19 May 2008
Is Burning Wood Really A Long-Term Energy Descent Strategy?
One of the most essential publications to which I subscribe and which I most look forward to the arrival of is Agroforestry News, produced by the Agroforestry Research Trust. It is scholarly, always illuminating and at the same time is brims with the possibilities of an entirely different way of looking at how we could feed, house and heal ourselves. The latest issue features a fascinating article which, as someone about to install a woodstove, caught my attention, and which I thought would be sure to generate some debate here at Transition Culture. Thanks to ART for permission to reproduce it here…
Burning wood: issues for the future
Martin Crawford, Agroforestry Research Trust
Many environmental groups are championing wood and biomass-burning as a sustainable carbon-neutral source of energy – both for heating and electricity production – for the future. However, there are several problems with moving more towards a wood-burning economy which are not really being addressed. These are:
1. Wood burning is not carbon neutral.
2. There are serious health implications from the smoke produced from wood burning, even from ‘clean’ burners.
3. Basing home heating requirements on wood burning requires a large area of dedicated woodland managed as a fuel wood.
In terms of carbon neutrality, the burning of wood often ignores the fossil fuel used in the harvesting, preparation and transporting of wood.
The carbon dioxide released when burning wood (about 1900g CO2 for each 1000g of wood burnt) is balanced by the fact that this carbon was taken up by the tree from the air when it grew. So this part of the emissions is carbon-neutral. However, many other chemicals are produced when wood is burnt, including one of the most potent greenhouse gases, nitrogen dioxide; although the amounts may be small (200 g of CO2 equivalent per kg of wood burnt), the gas is 300 times more potent as a greenhouse gas than carbon dioxide and lasts 120 years in the atmosphere.
Methane is also produced (70 g of CO2 equivalent per kg of wood) – 21 times more potent than CO2. Carbon monoxide is also produced in large amounts which has an indirect positive effect on global warming. Recent research suggests that particulates too have a positive effect many times greater than the combined gases although they are short lived. Overall, although figures vary depending on a multitude of factors, there is no doubt that wood burning is contributing to global warming.
The health implications of wood burning derive from the emissions which contain carbon monoxide, nitrogen dioxide and particulates, as well as other noxious gases. In a rural situation, where the burning inside a building is clean and with a flue, the health effects will be minimal. In a situation in a village, town or city it is not so: ambient levels can rise severely (for example, in Christchurch, New Zealand, where wood burning is common, wintertime levels of particulates can become very high, causing an estimated 100 deaths a year and an increase in hospital admissions from respiritory complaints by 8%). An estimated 1.5 to 2 million people die per year worldwide from indoor smoke, mostly produced from open and unflued fires in the ‘developing’ world. Smoke particles in the EU (from wood and fossil fuel burning) reduce average life expectancy by 8.6 months.
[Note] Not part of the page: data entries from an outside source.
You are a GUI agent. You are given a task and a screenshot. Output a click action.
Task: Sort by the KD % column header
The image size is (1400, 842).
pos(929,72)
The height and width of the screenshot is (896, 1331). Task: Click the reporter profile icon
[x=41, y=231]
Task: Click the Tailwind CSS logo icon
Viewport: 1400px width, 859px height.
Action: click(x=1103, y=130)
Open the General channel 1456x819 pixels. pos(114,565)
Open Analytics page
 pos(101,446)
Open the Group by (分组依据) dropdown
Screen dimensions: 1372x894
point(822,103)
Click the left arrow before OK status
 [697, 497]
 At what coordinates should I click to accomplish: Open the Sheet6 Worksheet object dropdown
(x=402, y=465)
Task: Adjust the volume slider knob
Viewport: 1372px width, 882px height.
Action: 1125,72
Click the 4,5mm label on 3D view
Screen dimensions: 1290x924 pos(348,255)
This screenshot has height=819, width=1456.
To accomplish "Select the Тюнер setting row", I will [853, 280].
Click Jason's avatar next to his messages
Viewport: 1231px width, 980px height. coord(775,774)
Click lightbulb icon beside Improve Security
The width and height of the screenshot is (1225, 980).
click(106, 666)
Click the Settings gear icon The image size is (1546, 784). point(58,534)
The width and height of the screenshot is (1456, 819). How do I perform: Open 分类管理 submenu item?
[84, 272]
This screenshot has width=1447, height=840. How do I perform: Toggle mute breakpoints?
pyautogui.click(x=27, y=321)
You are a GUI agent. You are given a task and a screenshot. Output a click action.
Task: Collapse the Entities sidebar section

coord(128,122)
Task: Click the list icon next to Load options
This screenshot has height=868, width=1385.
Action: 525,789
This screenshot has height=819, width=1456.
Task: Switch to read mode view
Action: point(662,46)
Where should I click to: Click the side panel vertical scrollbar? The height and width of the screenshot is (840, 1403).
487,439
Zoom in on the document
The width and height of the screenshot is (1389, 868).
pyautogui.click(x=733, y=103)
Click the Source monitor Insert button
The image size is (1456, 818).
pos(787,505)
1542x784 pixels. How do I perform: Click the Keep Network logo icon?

As to the area of woodland required, this is a less contentious issue. It depends, of course, on the type of building being heated – a newly built ultra efficient house will require much less than an older house. And if heating and hot water are both being generated by wood burning this will increase the requirement. A recent case study of a new build with heating and hot water from wood burning estimates a requirement of 12 tonnes/year of dry Douglas fir, equivalent to about 9 tonnes/year of a denser wood like ash.
Forestry Commission figures estimate 8 tonnes/year of air dry wood to heat a three bedroomed house. A 10 year fuelwood coppice rotation of mixed deciduous trees produces about 1 tonne/acre/year (or 2.3 tonnes/ha/year), so 8 acres of coppice would be requires to produce 8 tonnes of wood per year. Even the fastest growing trees – alder, willow, poplar, eucalyptus – would require 6 acres to produce 8 tonnes of wood per year. For the 30 million households in Britain this would require about 4 times the total agricultural+forestry land area available! Nobody is suggesting the entire population of Britain use wood fuel, however, it is clear that in an era when food will need to be grown more intensively, more locally and more sustainably, there will only be enough land for a small minority to use wood for fuel.
The quantification of the effects of air pollution on health in the United Kingdom: COMEAP,
Department of Health, UK, 1998
UK national emissions inventory www.naei.org.uk
Domestic Woodfuel Installations – A Case Study. Scottish Woodfuel News No 3, Nov 2007.